The United States' economy during the 1990's was uplifting for many citizens, investors, and the federal government.
The United States faced little inflation during the 90’s. The inflation rate was around 3.00% and is considered low compared to the 1970’s and 1910’s. 9.80% was the inflation rate during the 1910’s and 7.08% during the 1970’s. In 1990, a new house that was $123,000 cost $131,700 in 1999. During this decade, American dollars went farther when buying products or investing in companies. This low inflation may have helped with the 1990’s surplus. By Americans being able to use less money to buy a lot of things, they could spend more money that would be invested back into the economy. As the economy started to become worth more, it would lead into the government not having a deficit in the first 30 years.

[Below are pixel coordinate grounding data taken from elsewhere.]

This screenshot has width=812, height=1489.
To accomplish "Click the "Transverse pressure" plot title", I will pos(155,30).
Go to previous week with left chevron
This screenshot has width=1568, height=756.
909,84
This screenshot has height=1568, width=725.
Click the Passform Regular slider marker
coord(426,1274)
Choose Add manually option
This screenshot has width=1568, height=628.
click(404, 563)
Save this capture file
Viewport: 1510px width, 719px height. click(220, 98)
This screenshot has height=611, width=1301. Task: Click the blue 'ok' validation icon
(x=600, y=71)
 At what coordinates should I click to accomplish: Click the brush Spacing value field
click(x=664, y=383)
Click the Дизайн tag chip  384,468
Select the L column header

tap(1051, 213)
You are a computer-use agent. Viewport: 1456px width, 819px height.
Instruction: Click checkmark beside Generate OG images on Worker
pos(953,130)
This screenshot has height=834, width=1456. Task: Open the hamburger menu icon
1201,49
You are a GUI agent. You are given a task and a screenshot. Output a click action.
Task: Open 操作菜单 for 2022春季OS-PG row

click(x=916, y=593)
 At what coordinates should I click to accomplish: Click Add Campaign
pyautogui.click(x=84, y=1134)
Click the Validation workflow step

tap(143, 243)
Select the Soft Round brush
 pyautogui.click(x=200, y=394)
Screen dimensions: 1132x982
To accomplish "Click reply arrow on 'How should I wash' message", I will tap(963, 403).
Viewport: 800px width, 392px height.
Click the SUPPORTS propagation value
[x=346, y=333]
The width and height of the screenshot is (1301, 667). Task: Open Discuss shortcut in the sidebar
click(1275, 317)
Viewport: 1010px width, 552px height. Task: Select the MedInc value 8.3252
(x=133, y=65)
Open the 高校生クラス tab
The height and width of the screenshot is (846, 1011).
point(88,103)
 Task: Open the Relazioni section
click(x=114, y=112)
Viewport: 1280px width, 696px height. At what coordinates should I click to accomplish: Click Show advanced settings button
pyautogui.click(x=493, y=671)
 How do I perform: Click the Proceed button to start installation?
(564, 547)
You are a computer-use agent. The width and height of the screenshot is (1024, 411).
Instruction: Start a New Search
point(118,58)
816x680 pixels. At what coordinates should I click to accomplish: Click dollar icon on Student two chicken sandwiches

During the years President Clinton was in office, the United States had its first surplus in 30 years, and Clinton was to thank for. The president cut federal spending on many federal programs such as welfare. Spending cuts ended up balancing the budget over the years and allowing the government to collect more tax money than they were spending. As this was happening, many Republicans wanted to cut taxes to stop the government from making a surplus. Clinton vetoed this because he planned on using the surplus to pay off the national debt the United States had accumulated over the years. His reason was cutting taxes meant that less money would be going into the surplus and the U.S. would probably go into a deficit again. Clinton’s cuts on government spending may not have been the only thing that caused the surplus. Growth in information technology grew 4.3% a year as productivity and manufacturing grew. Prices of the information technology systems dropped and more people invested in the companies. The drop in system prices lead to more people buying and more investing, which may have helped to enter America’s money back into the economy to help make the surplus.